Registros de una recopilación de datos
----
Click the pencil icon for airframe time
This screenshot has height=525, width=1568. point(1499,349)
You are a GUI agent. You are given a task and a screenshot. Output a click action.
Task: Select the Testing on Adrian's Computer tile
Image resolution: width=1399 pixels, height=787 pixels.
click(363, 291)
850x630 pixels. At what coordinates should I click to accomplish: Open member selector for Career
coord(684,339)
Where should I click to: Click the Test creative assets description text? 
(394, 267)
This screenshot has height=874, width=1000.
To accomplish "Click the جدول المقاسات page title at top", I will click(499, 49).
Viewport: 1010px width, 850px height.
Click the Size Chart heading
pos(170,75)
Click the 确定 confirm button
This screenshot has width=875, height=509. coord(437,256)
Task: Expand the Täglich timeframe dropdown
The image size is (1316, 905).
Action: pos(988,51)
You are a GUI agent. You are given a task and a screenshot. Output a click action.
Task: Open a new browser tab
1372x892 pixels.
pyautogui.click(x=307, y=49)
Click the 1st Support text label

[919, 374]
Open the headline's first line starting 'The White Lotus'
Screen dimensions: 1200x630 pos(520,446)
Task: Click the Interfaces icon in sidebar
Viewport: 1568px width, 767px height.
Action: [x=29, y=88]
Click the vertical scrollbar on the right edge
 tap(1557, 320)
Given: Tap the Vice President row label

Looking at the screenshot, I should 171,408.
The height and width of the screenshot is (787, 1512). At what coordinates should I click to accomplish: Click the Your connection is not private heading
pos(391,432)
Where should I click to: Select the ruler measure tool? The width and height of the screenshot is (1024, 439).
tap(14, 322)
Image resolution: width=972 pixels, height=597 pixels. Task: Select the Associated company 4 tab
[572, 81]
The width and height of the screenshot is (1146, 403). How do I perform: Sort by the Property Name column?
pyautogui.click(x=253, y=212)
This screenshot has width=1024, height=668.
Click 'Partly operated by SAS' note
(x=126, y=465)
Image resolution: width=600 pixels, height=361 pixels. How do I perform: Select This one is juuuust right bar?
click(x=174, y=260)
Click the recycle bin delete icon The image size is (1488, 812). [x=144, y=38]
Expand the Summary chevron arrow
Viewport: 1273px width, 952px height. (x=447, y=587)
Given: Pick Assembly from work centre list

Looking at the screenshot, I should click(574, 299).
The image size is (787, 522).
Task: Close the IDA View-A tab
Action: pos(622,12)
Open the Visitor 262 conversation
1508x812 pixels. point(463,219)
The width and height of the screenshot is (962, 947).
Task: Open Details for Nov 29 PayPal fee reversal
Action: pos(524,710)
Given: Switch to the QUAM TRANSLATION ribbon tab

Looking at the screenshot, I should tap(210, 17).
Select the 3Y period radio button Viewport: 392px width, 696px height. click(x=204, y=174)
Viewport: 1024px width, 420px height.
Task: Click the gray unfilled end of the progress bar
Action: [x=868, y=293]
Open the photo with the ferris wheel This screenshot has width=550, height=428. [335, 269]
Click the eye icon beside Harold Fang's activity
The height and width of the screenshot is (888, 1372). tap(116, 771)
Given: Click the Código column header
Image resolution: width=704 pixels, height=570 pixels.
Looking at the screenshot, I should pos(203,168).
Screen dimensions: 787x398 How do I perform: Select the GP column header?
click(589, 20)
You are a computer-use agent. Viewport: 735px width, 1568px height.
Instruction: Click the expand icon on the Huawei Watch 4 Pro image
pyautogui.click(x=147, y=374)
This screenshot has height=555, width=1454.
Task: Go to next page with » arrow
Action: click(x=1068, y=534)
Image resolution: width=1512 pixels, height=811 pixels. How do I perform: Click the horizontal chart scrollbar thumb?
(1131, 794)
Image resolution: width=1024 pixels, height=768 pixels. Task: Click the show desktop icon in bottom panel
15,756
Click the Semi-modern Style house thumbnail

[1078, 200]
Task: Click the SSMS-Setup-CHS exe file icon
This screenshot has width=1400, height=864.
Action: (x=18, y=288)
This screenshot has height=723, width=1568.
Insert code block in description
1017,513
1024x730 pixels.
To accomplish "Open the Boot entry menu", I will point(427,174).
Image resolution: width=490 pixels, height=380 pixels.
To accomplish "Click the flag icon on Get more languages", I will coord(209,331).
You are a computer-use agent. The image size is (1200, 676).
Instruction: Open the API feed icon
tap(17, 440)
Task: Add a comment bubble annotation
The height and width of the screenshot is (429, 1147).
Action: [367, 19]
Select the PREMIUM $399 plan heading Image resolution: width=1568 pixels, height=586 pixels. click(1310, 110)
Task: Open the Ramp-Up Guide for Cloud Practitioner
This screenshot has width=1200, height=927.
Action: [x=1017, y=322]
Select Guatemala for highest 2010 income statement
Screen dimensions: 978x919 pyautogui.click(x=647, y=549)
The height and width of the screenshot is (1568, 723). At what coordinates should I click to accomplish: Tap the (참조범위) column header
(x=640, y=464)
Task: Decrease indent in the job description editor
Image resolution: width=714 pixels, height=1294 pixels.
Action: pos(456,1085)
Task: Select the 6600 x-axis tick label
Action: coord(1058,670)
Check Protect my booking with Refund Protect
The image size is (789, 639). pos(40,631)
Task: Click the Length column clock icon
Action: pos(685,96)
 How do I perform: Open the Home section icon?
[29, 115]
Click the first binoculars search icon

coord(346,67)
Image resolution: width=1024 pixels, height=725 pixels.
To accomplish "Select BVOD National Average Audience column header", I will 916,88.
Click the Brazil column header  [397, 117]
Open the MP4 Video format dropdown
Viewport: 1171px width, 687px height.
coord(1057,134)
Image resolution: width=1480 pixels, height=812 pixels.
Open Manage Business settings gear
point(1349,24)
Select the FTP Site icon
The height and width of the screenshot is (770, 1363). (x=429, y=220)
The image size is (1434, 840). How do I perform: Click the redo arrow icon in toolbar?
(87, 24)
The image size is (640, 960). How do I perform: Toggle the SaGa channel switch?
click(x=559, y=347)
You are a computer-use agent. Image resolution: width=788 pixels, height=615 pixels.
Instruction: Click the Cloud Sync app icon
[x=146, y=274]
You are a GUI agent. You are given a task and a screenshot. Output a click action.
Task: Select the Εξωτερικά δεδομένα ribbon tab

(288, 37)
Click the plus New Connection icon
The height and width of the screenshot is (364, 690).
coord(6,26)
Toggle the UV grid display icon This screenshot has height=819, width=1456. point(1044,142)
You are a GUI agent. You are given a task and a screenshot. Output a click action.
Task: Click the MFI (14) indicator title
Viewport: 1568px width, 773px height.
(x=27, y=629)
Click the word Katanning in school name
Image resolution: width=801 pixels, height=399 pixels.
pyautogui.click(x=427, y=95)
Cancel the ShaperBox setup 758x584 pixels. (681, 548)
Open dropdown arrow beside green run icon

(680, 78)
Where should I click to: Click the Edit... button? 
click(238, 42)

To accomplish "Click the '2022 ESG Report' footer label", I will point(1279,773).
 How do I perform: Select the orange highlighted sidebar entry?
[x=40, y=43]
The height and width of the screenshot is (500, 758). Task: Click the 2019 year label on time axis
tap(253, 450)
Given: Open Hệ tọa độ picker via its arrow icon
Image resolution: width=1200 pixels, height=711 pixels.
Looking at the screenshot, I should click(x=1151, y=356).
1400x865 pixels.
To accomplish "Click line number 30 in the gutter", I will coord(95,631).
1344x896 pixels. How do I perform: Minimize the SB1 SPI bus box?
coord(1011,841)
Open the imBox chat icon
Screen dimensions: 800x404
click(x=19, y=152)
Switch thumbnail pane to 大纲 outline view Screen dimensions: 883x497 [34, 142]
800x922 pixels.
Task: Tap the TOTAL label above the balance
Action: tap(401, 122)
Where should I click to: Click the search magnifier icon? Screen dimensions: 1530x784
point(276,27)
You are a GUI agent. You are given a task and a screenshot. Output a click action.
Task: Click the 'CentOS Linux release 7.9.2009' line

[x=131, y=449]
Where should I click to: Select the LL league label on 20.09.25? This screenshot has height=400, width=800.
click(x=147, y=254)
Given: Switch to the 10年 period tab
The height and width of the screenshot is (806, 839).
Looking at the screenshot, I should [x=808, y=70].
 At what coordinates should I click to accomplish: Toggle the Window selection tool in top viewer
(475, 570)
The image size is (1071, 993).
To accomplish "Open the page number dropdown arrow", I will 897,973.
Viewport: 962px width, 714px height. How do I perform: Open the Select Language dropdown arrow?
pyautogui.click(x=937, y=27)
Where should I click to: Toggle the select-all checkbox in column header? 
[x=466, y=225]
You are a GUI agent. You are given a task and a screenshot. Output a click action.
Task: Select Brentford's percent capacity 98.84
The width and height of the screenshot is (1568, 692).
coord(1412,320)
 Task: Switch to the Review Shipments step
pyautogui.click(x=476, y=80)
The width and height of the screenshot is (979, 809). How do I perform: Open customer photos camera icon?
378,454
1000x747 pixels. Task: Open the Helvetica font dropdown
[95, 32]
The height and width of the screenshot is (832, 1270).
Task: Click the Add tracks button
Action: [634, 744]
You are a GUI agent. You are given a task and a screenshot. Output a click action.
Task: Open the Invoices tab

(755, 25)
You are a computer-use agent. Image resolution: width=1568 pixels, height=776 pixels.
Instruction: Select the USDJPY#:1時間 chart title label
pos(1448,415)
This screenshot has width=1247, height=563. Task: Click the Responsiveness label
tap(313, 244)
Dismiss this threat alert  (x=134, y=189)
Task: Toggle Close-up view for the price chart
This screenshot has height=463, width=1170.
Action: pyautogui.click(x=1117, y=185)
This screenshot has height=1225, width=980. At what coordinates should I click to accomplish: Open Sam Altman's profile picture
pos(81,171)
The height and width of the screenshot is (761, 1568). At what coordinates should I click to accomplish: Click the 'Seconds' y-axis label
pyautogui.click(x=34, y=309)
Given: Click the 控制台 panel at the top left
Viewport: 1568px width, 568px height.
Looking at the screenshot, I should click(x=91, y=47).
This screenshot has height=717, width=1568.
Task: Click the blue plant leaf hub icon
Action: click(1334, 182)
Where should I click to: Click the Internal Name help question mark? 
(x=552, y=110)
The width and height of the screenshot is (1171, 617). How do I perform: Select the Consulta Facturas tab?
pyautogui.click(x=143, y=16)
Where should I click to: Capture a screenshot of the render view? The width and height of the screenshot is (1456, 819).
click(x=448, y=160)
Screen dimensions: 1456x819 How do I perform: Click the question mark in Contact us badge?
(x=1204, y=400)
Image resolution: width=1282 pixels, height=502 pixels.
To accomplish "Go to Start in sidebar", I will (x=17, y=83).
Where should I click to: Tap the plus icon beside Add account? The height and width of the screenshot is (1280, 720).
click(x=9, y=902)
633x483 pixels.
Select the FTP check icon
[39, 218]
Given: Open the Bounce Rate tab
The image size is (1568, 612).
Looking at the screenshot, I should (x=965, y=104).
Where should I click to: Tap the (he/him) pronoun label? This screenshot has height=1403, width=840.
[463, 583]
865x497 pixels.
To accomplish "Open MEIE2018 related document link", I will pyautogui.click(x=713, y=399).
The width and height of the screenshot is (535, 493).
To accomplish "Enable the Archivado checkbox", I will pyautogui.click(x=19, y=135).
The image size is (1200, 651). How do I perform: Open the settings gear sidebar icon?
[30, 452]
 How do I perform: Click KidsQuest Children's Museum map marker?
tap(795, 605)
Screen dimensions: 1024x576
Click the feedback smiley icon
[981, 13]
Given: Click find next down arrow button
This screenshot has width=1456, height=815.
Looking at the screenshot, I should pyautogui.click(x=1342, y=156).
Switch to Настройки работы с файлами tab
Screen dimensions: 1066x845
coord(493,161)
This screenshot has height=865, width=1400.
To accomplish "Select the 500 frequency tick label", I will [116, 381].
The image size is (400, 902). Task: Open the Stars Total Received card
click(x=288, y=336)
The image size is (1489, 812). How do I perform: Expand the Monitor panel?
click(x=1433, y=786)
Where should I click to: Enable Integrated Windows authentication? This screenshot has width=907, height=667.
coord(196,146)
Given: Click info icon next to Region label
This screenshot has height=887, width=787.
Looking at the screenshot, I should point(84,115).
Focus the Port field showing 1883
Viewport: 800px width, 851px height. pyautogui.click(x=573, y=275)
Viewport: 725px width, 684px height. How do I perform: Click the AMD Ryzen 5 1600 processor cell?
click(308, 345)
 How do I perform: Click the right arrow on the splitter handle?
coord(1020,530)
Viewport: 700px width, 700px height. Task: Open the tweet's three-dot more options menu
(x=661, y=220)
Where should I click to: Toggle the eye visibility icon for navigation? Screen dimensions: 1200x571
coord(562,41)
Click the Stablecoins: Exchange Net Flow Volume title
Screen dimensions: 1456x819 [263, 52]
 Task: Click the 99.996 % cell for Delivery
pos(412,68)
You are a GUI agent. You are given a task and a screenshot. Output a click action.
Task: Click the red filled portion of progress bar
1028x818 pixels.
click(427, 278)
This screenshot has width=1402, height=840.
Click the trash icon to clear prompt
----
Enunciado del ejercicio => Por favor, reproduce completas las líneas desde la que contiene "Task: Toggle Close-up" hasta la que contiene "pos(81,171)", ambas incluidas, y reescala las coordenadas de clic de las respuestas multiplicándolas por 1,75 y redondeándolas a enteros, con las mitades hacia arriba. Todo lo demás debe quedar sin cambios.

Ejercicio resuelto =>
Task: Toggle Close-up view for the price chart
This screenshot has height=463, width=1170.
Action: pyautogui.click(x=1955, y=324)
This screenshot has height=1225, width=980. At what coordinates should I click to accomplish: Open Sam Altman's profile picture
pos(142,299)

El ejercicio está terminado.